"The prevalence of IBS-type symptoms in IBD patients in remission is over three times higher than in the general population," Dr. Keeley M. Fairbrass of Leeds Gastroenterology Institute and the University of Leeds, in the U.K., told Reuters Health by email. "These patients exist in IBD clinics, and so we should be open-minded in our approach to managing patients with high symptomatology scores without evidence of disease activity."
Previous studies have suggested that IBD is a risk factor for developing IBS, but differentiating IBS-type symptoms from ongoing IBD activity can be difficult. A previous systematic review and meta-analysis of observational studies estimated the prevalence of IBS-type symptoms in IBD to be nearly 40% and indicated a higher prevalence in patients with Crohn's disease than in those with ulcerative colitis.
Dr. Fairbrass and colleagues updated the earlier systematic review but included only those studies that recruited patients with IBD who were deemed to be in remission.
Their review included 18 studies in addition to nine identified in the previous review. Overall, these 27 studies included 3,169 patients with IBD in remission.
The pooled prevalence of IBS-type symptoms among these patients with IBD in remission was 32.5% and was higher in patients with Crohn's disease (34.9%) than in patients with ulcerative colitis (28.9%), the researchers report in The Lancet Gastroenterology and Hepatology.
The prevalence of IBS-type symptoms was highest when a fecal calprotectin concentration of less than 100 ug/g was used to define remission (35.1%), but the prevalence was similar according to physician's global assessment (34.1%) and a validated disease-activity index (33.6%).
The prevalence was somewhat lower when remission was defined more strictly according to endoscopic (23.5%) or histologic assessment (25.8%).
The pooled prevalence of IBS-type symptoms differed according to symptom criteria: 31.5% in studies using Rome II criteria, 33.5% in those using Rome III criteria, and 29.6% in those using Rome IV criteria.
Anxiety scores, depression scores and somatic-symptom scores were significantly higher among patients who reported IBS-type symptoms than among those who did not.
"The reporting of symptoms in IBD may not be related to the presence of inflammatory disease activity, and escalating conventional pharmacotherapy in these patients is likely to be ineffective," Dr.
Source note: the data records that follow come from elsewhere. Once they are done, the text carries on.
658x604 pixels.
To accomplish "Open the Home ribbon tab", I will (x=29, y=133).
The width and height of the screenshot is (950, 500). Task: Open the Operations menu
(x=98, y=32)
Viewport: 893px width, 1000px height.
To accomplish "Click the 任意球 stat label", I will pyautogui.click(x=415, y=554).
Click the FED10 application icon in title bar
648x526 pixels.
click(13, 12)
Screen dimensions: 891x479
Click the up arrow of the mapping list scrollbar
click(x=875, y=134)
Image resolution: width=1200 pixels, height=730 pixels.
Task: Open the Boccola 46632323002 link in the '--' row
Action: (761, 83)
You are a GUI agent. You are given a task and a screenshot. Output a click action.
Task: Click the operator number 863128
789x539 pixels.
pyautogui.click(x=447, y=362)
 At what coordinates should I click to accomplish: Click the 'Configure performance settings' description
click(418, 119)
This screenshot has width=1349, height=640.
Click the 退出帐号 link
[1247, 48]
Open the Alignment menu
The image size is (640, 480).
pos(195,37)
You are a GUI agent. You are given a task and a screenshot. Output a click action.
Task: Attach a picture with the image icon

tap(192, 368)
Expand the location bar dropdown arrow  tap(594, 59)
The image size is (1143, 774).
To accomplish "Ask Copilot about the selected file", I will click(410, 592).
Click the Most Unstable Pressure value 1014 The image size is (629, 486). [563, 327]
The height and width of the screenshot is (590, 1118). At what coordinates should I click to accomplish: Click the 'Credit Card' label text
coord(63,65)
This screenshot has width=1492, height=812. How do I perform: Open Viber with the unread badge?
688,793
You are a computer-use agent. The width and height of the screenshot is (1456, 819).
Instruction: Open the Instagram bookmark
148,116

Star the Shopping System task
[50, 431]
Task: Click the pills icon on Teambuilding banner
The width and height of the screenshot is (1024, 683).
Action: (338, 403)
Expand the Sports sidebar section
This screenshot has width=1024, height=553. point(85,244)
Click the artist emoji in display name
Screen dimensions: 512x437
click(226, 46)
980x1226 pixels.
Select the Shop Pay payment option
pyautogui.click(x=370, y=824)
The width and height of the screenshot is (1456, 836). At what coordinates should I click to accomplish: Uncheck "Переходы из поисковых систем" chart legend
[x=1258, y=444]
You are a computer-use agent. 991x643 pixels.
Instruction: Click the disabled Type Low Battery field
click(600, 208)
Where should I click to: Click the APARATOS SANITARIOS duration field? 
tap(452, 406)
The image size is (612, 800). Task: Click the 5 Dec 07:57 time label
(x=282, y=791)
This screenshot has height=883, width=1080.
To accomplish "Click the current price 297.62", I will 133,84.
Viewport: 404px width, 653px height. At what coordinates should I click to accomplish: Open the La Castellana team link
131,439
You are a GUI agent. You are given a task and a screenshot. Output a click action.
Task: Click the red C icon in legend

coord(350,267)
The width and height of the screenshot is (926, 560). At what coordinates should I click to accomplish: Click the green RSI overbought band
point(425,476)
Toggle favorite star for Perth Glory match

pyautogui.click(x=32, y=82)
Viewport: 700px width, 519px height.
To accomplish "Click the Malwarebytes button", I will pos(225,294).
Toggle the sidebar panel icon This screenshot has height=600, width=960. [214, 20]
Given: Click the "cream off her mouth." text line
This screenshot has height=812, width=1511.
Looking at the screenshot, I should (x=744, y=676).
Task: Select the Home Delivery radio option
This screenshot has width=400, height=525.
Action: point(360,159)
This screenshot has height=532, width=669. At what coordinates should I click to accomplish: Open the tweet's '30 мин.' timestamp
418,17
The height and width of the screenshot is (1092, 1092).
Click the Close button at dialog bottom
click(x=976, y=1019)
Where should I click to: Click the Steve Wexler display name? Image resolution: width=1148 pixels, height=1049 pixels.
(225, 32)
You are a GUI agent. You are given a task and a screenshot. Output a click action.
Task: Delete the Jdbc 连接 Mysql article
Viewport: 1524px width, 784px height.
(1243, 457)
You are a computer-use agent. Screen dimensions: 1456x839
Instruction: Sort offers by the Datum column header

Fairbrass said. "This study provides further evidence of the role of brain-gut interactions in patient with IBD and highlights that an integrated approach to the management of IBD patients, whereby targeting both inflammatory and psychological outcomes may be more appropriate."
"Improved characterization of this patient cohort is required before clinical trials of novel treatments can be considered," she said.
Dr. Hans Strid of Sahlgrenska Academy, University of Gothenburg, in Sweden, who wrote an editorial related to this report, told Reuters Health by email, "The most important finding in the updated meta-analysis and review, in my opinion, is that a stricter definition of remission results in lower prevalence of IBS-type symptoms in IBD. The prevalence is nevertheless high in comparison with the prevalence of IBS in the general population."
"A careful evaluation of GI symptoms in IBD patients by using biomarkers (fecal calprotectin and C-reactive protein), endoscopy, and occasionally radiology is mandatory," he said. "Psychological treatment, if available, can be used in IBD patients with IBS-type symptoms."
"The main message for physicians is to be aware of the high prevalence of IBS-type symptoms in patients with IBD and carry out a careful evaluation of GI symptoms," Dr. Strid said. "There is a need for randomized clinical trials of psychological and drug treatment of IBS-type symptoms in IBD."